_HOW TO COMPLETE THIS TASK_. Return the tail of the records exactly, starting from the line containing "Open Elon Musk's profile avatar" and ending with the final line.

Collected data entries
▼▼▼

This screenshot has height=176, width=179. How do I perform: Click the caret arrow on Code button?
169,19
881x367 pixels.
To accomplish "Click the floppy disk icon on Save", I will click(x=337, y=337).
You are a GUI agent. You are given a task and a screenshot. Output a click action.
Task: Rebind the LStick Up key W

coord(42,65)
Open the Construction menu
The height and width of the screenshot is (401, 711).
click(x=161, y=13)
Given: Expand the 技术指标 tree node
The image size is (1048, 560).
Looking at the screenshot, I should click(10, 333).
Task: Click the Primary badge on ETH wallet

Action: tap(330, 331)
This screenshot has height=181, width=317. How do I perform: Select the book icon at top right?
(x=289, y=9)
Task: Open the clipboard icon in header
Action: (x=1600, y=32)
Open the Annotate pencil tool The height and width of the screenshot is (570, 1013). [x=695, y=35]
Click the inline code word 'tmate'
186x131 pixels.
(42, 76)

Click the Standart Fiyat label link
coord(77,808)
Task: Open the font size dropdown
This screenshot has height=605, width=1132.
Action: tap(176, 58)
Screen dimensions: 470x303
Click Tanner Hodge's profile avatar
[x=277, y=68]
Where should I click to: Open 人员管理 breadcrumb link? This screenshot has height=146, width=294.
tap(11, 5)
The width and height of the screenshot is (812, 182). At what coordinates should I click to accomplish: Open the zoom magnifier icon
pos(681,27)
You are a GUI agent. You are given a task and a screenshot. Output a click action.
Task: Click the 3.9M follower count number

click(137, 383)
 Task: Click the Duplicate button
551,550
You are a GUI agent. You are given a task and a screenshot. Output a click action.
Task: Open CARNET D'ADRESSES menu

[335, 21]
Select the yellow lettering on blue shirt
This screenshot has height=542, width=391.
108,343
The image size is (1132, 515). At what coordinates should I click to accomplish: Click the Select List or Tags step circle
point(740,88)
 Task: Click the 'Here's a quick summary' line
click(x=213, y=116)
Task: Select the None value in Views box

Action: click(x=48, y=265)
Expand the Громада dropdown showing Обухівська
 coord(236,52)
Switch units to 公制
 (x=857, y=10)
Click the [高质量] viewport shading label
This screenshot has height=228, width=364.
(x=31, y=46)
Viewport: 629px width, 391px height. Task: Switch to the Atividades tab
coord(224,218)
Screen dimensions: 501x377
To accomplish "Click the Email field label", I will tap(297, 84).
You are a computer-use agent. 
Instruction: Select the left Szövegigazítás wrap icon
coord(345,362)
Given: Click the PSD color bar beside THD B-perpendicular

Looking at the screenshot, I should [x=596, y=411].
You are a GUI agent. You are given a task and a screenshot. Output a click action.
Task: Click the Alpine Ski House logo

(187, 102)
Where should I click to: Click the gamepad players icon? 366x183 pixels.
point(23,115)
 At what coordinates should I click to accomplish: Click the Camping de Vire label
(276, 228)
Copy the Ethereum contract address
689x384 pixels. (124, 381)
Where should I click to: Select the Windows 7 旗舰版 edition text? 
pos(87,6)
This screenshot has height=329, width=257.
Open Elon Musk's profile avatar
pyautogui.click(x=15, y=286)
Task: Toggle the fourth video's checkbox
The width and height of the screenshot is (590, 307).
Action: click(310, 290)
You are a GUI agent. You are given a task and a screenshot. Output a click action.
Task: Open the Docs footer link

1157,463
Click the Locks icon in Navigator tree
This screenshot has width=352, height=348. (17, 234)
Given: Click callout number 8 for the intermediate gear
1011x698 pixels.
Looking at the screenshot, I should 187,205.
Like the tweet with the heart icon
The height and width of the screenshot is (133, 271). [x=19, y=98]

▲▲▲

_WORKED SOLUTION_.
Open Elon Musk's profile avatar
pyautogui.click(x=15, y=286)
Task: Toggle the fourth video's checkbox
The width and height of the screenshot is (590, 307).
Action: click(310, 290)
You are a GUI agent. You are given a task and a screenshot. Output a click action.
Task: Open the Docs footer link

1157,463
Click the Locks icon in Navigator tree
This screenshot has width=352, height=348. (17, 234)
Given: Click callout number 8 for the intermediate gear
1011x698 pixels.
Looking at the screenshot, I should 187,205.
Like the tweet with the heart icon
The height and width of the screenshot is (133, 271). [x=19, y=98]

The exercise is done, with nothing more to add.